Streamlit memory leak on Ubuntu?

Hi
I have created a Streamlit app that I have been running both locally on my Mac Book Pro and on a Linux server with Ubuntu 20.04.1 LTS. I noticed a clear difference that the memory of the Ubuntu server is increasing continuously over time when used while on my Mac it is increasing when used but decreases after a while. The only difference is that the Ubuntu version uses a GPU instead of the CPU when running. Can it be the issue?
Unfortunately, I cannot share the source code, but I use Detectron2 that is built on pytorch for object detection.

EDIT: I just realised that I should try to se the behaviour with using only CPU on the Linux server also to see if that is the problem, but the problem remains even when the Linux server also only uses CPU. I use Streamlit 0.71.0.

Best regards
Tomas

Hello @tomas, welcome to the forum!

Is there a chance that the memory leak comes from Detectron2, or at least its usage inside Streamlit?

One way I see to check if Streamlit is the one to blame would be to create a small Python script which does the following:

  1. At the beginning of your script, prepare multiple predictions to do, as many as you’ve done in Streamlit to trigger the memory leak
  2. Run them in a for loop
  3. Add a long time.sleep in the end, and check if you have any memory leak

The goal here is to reproduce Streamlit’s behavior, that is, run multiple predictions using one python process.

If you notice a memory leak with such python script, maybe there are some resources not freed. Maybe some GitHub issues report memory leaks for Detectron2.

I came across this post from @tim (Streamlit Team):

The situation is somewhat similar to yours, and I suppose his reply makes sense in your case as well.

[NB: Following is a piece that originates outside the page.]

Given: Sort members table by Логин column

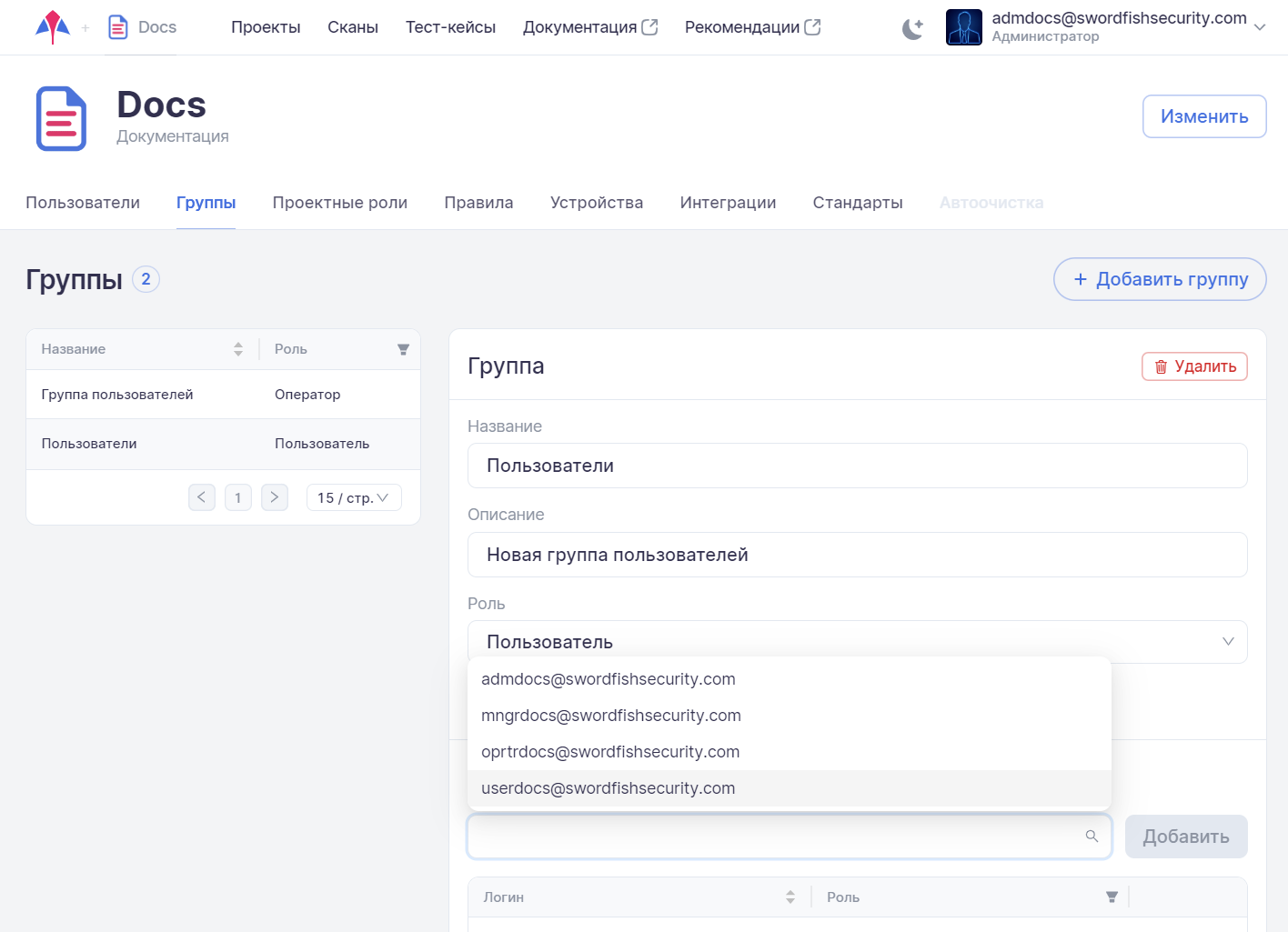Looking at the screenshot, I should point(790,897).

After ruling out that the problem was due to Detectron 2, I have found a reason for the huge memory usage. Because of previous warnings that I mutated cached data I made a deep copy of my data (including images) as was recommending in the warning. Every time the script is executed, a new copy of the cached data was created. When I removed the deep coping, the huge memory usage stopped. However, I still wonder why the deep copies are kept in memory after each execution since there is no reference kept for it in the code I would assume?